_PROBLEM DETAILS_: Omitting all images, set down every line below exactly as it appears.

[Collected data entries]

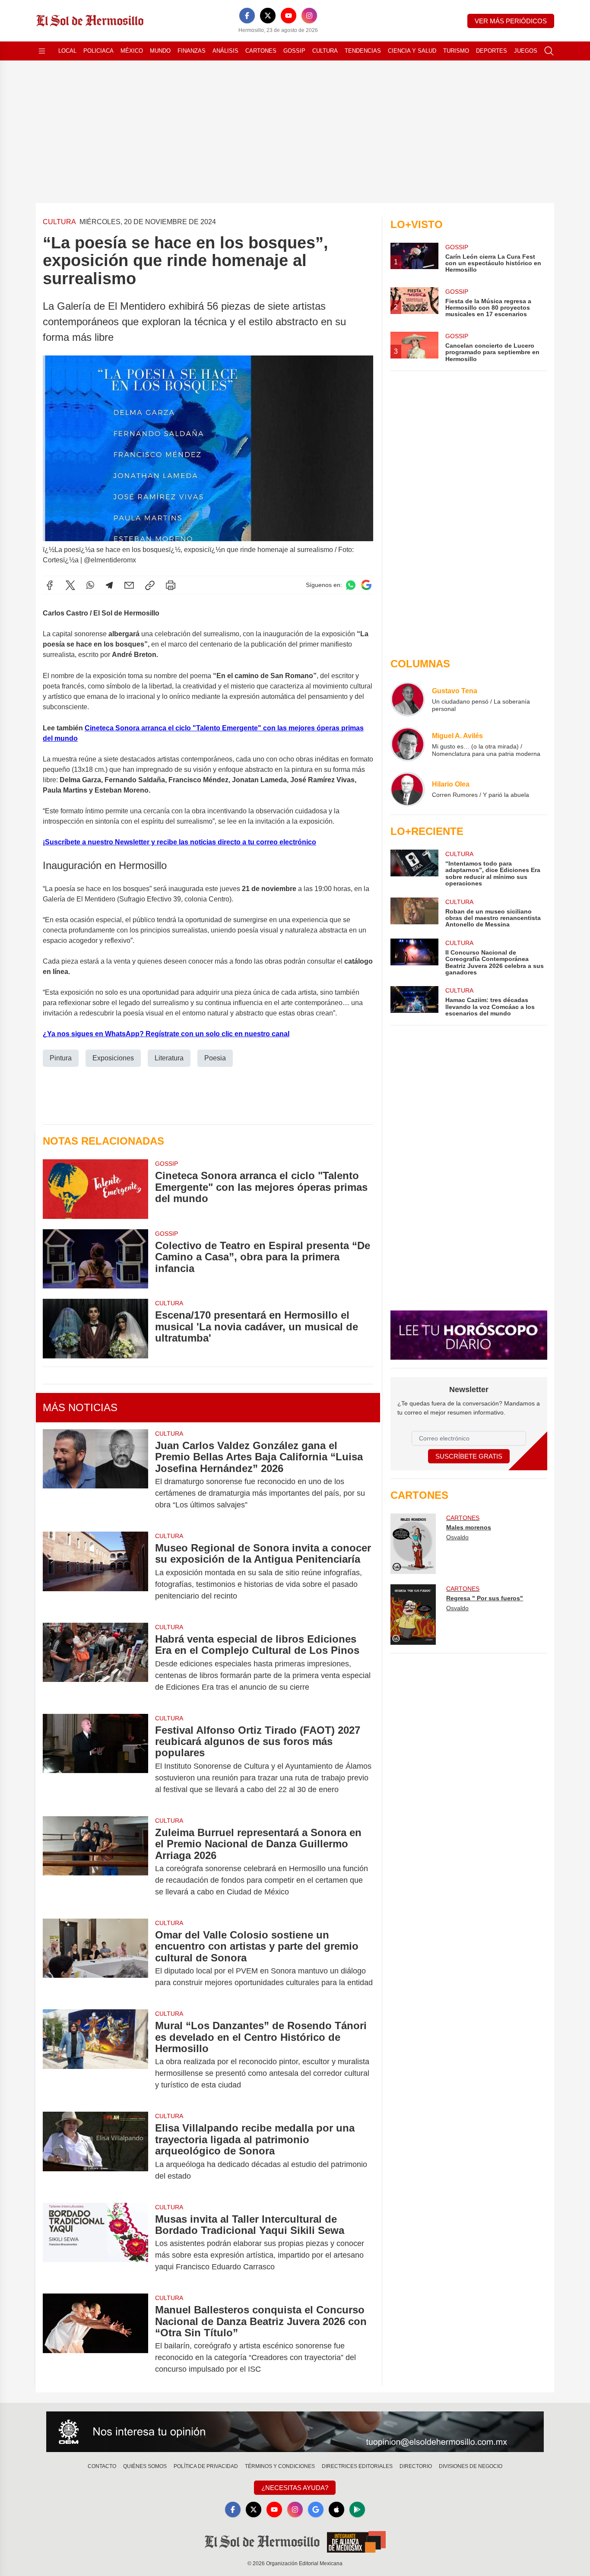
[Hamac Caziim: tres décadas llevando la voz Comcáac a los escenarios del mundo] (414, 1001)
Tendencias (363, 51)
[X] (268, 15)
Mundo (160, 51)
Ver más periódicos (511, 21)
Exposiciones (113, 1058)
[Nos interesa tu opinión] (295, 2431)
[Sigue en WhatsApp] (351, 585)
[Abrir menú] (42, 51)
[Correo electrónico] (129, 585)
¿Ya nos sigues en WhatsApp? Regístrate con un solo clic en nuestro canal (166, 1033)
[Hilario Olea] (407, 789)
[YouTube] (288, 15)
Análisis (225, 51)
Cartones (260, 51)
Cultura (325, 51)
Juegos (525, 51)
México (132, 51)
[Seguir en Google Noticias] (366, 585)
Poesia (215, 1058)
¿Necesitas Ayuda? (294, 2487)
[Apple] (336, 2509)
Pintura (61, 1058)
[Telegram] (109, 585)
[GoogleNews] (316, 2509)
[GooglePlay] (357, 2509)
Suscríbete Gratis (468, 1456)
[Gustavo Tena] (407, 699)
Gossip (294, 51)
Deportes (491, 51)
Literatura (169, 1058)
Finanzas (192, 51)
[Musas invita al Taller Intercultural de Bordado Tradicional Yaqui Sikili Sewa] (95, 2243)
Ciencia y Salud (412, 51)
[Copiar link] (150, 585)
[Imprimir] (171, 585)
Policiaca (98, 51)
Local (67, 51)
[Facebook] (247, 15)
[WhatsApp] (90, 585)
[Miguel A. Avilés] (407, 744)
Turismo (456, 51)
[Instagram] (309, 15)
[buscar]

_RESULT OF THE TASK_:
[Hamac Caziim: tres décadas llevando la voz Comcáac a los escenarios del mundo] (414, 1001)
Tendencias (363, 51)
[X] (268, 15)
Mundo (160, 51)
Ver más periódicos (511, 21)
Exposiciones (113, 1058)
[Nos interesa tu opinión] (295, 2431)
[Sigue en WhatsApp] (351, 585)
[Abrir menú] (42, 51)
[Correo electrónico] (129, 585)
¿Ya nos sigues en WhatsApp? Regístrate con un solo clic en nuestro canal (166, 1033)
[Hilario Olea] (407, 789)
[YouTube] (288, 15)
Análisis (225, 51)
Cartones (260, 51)
Cultura (325, 51)
Juegos (525, 51)
México (132, 51)
[Seguir en Google Noticias] (366, 585)
Poesia (215, 1058)
¿Necesitas Ayuda? (294, 2487)
[Apple] (336, 2509)
Pintura (61, 1058)
[Telegram] (109, 585)
[GoogleNews] (316, 2509)
[GooglePlay] (357, 2509)
Suscríbete Gratis (468, 1456)
[Gustavo Tena] (407, 699)
Gossip (294, 51)
Deportes (491, 51)
Literatura (169, 1058)
Finanzas (192, 51)
[Musas invita al Taller Intercultural de Bordado Tradicional Yaqui Sikili Sewa] (95, 2243)
Ciencia y Salud (412, 51)
[Copiar link] (150, 585)
[Imprimir] (171, 585)
Policiaca (98, 51)
Local (67, 51)
[Facebook] (247, 15)
[WhatsApp] (90, 585)
[Miguel A. Avilés] (407, 744)
Turismo (456, 51)
[Instagram] (309, 15)
[buscar]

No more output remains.